In his work ‘The psychology of judgment and decision making’, Scott Plous explains a curious phenomenon called ‘confirmation bias.’

Also called ‘confirmatory bias’ or ‘myside bias’, it is the tendency to search for, interpret, favour, and recall information in a way that confirms one’s beliefs or hypotheses, while giving ‘disproportionately less consideration to alternative possibilities’.

A file photo of protesting students at JNU. PTI

A file photo of protesting students at JNU. PTI

While firing from the shoulders of Fali S Nariman, eminent jurist and senior advocate at Supreme Court, India’s ‘liberalatti’ has reduced a constitutional debate to a ‘tu tu main main’, served best with poha and hot masala chai.

The cognitive favouritism is yet again on display in the way celebrity opinion-makers have cherry-picked on certain statements made by Nariman and produced it as ‘conclusive evidence’ for their version of ‘ultimate truth’ over l’affaire JNU, displaying towards contrarian views the same intolerance which they accuse the government of showing while taking up the cudgels in favour of free speech.

Let us see what exactly Nariman, the constitutional jurist, wrote in Indian Express on Wednesday: “Sedition” in India is not unconstitutional, it remains an offence only if the words, spoken or written, are accompanied by disorder and violence and/ or incitement to disorder and violence. “Mere hooliganism, disorder and other forms of violence, though punishable under other provisions of the penal code and under other laws, are not punishable under Section 124A of the penal code. Likewise, mere expressions of hate, and even contempt for one’s government, are not sedition. When a person is dubbed “anti-Indian”, it is distasteful to India’s citizenry, but then to be “anti-Indian” is not a criminal offence, and it is definitely not “sedition”. (It only means that you are a freak, and that it is high time to have your head examined!)

If Nariman says being anti-Indian isn’t a criminal offence and does not merit a charge of ‘sedition’, he also calls for the sloganeering students’ heads to be examined.

But the senior Supreme Court advocate’s nuanced opinion has now been watered down to a validation of one side’s ‘victory’ over the other.

It is also interesting to note eminent lawyer Soli Sorabjee's take on this issue.

While talking to news agency ANI, the former attorney general said: “If someone says ‘Afzal Guru ka conviction galat tha’ that’s not sedition.

“But if it (someone) goes further, (and) says ‘Afzal Guru ko galat faasi diya, dekhega abhi, yeh sab state mein jawab dena padega’, that’s sedition,” he said to the news agency.

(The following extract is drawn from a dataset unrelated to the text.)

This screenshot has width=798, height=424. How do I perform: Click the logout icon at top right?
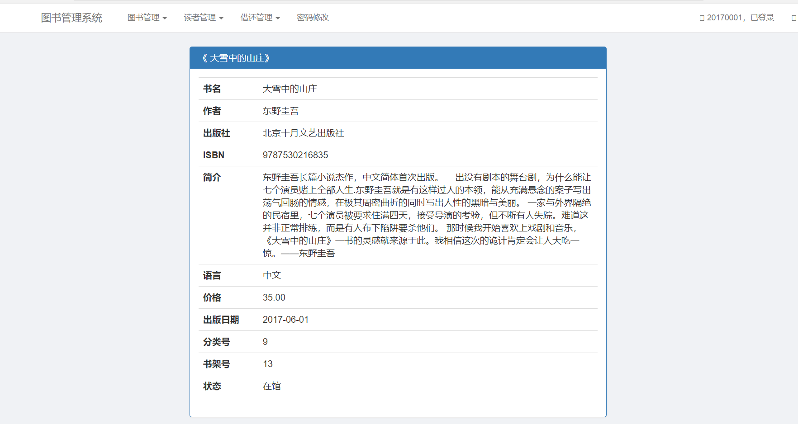pos(793,18)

He weighed in on the debate again during an interview with India Today. Replying to a query whether application of sedition charges against JNUSU president Kanhaiya Kumar is correct or not, Sorabjee says: “It all depends on facts. First of all, let's understand what sedition means. Any criticism of the government, any disapprobation of the measures of the government, however strongly expressed is sedition. Considering the validity of the Section 124A, in the Kedarnath case, the section is limited to acts or words or deeds, which have a tendency to disrupt public order, or which incite violence.”

On slogans such as “Afzal, hum sharminda hain, tere qatil zinda hai, Tum kitney Afzal maroge, har ghar mein Afzal niklega,” Sorabjee says: “This would be incitement. This is not a borderline case, but it has to be proved. This has to be established,” according to the report.

When two of India’s most sagacious minds deliver nuanced opinions, trust our ‘liberals’ to turn their reasoned views into a confirmation of their bias. My truth, after all, is whiter than your truth.